Could anyone shed a light on how to store the bytes and how to retrieve the values again?
我知道其他使用base64或其他编码将字节转换为文本或将其存储为文件链接的解决方案,但是我需要知道的是一种更有效的方法,因为lucene API具有二进制"方法,所以我认为这应该是正确的方法.
I know other solution using base64 or other encoding to convert the bytes to text or storing it as file links, but what I need to know is a more efficient way to do this, since lucene API has "binary" methods so I thought that should be the correct way to do it.
lucene 版本:5.3.1
lucene version: 5.3.1
推荐答案
Use a StoredField
. You can pass in either the BytesRef
, or the byte array itself into the field:
byte[] myByteArray = new byte[100000];
document.add(new StoredField("bin1", myByteArray));
就检索值而言,您已经在正确的轨道上了.像这样:
As far as retrieving the value, you are on about the right track there already. Something like:
Document resultDoc = searcher.doc(docno);
BytesRef bin1ref = resultDoc.getBinaryValue("bin1");
bytes[] bin1bytes = bin1ref.bytes;
顺便说一句,您尝试过的两个字段的问题:
By the way, the problem with the two fields you've tried:
-
bin1:当您将阅读器传递到
Field
构造函数时,它决定将其视为将被索引但不存储的TextField
,这实际上是与您正在寻找的相反.无论如何,建议不要使用该构造函数,而只使用TextField
bin1: When you pass a reader into the
Field
constructor, it decides to treat it as aTextField
which will be indexed and not stored, effectively the opposite of what you are looking for.
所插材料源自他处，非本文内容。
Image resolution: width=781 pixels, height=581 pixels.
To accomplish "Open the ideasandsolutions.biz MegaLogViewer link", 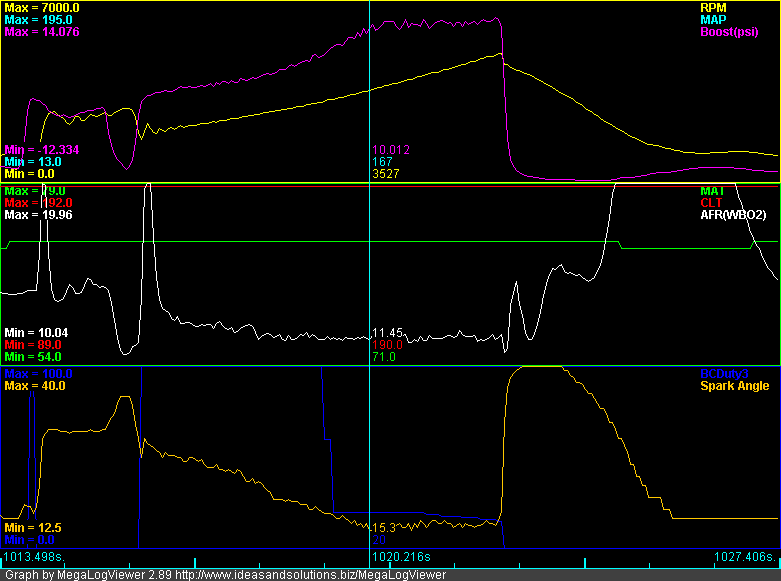I will (310, 574).
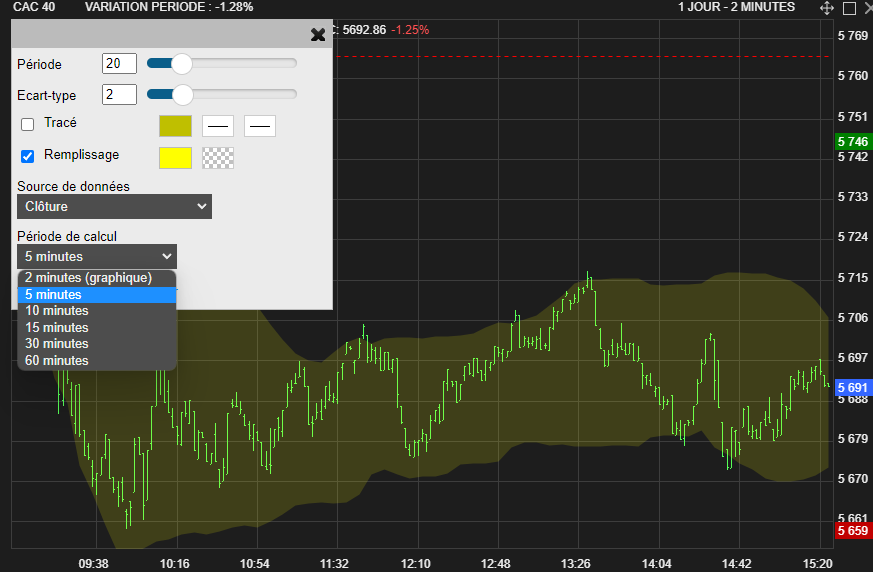Open the yellow Remplissage color swatch
873x572 pixels.
tap(175, 158)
That constructor is deprecated anyway, in favor of just usingTextField
如果您选择仅传入 byte []
而不是 Reader
,那么它实际上会起作用,因为它将作为 StoredField
(如上所示),尽管该构造函数也已弃用).
If you had opted in favor just passing in the byte[]
instead of the Reader
, it actually would have worked, since that would have acted as a StoredField
(as shown above), though that constructor is also deprecated).
bin2:DocValuesFields的工作方式不同.您可以在此处进行阅读,如果您好奇的话.
bin2: DocValuesFields work differently. You can read up a bit on that here, if you are curious.
这篇关于在lucene中存储未索引的二进制数据的文章就介绍到这了,希望我们推荐的答案对大家有所帮助,也希望大家多多支持IT屋!